Et dire que certaines espèces (sonneur à ventre jaune, castor, ...) avaient été prises en compte par l’Arrêté Préfectoral du 9/08/24 définissant les mesures de réduction des impacts sur la biodiversité lors de la vidange… Pourquoi rien n'a été prévu pour la loutre, alors qu’elle était tout aussi exposée aux risques connus et dramatiquement vérifiés lors de cette opération dénoncée par BEED (lire l'infolettre n°16) ?

Les loutres reviendront fort probablement, mais trouveront-elles de la nourriture saine ou contaminée aux métaux lourds ? La présence de la loutre est souvent mise en avant par les institutions comme un indicateur de la bonne qualité de l'eau.

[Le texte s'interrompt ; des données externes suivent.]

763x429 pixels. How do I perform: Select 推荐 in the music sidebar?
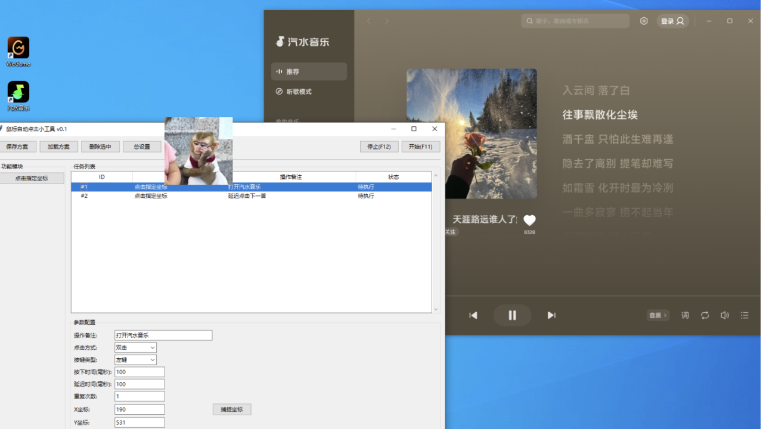(x=309, y=72)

Pourtant, cette affirmation est totalement erronée. La loutre n'a aucun moyen de déterminer si ce qu'elle consomme est sain ou contaminé. On l'observe d'ailleurs dans des cours d'eau fortement pollués. Elle peut seulement compter (sans le savoir) sur la gestion des milieux naturels, en espérant que ceux qui en ont la responsabilité soient à la hauteur de leur mission !

La bioaccumulation des polluants dans leur organisme représente une préoccupation majeure, entraînant des risques de maladies, une mortalité précoce et des difficultés de reproduction. Curieusement, nous sommes confrontés aux mêmes problèmes… C’est pourquoi défendre la loutre est un enjeu essentiel pour l’avenir : c’est œuvrer pour un environnement sain et garantir également à nos enfants et aux générations futures une meilleure qualité de vie. Un objectif noble qui, visiblement, n’a pas encore été pleinement pris en compte par certains gestionnaires.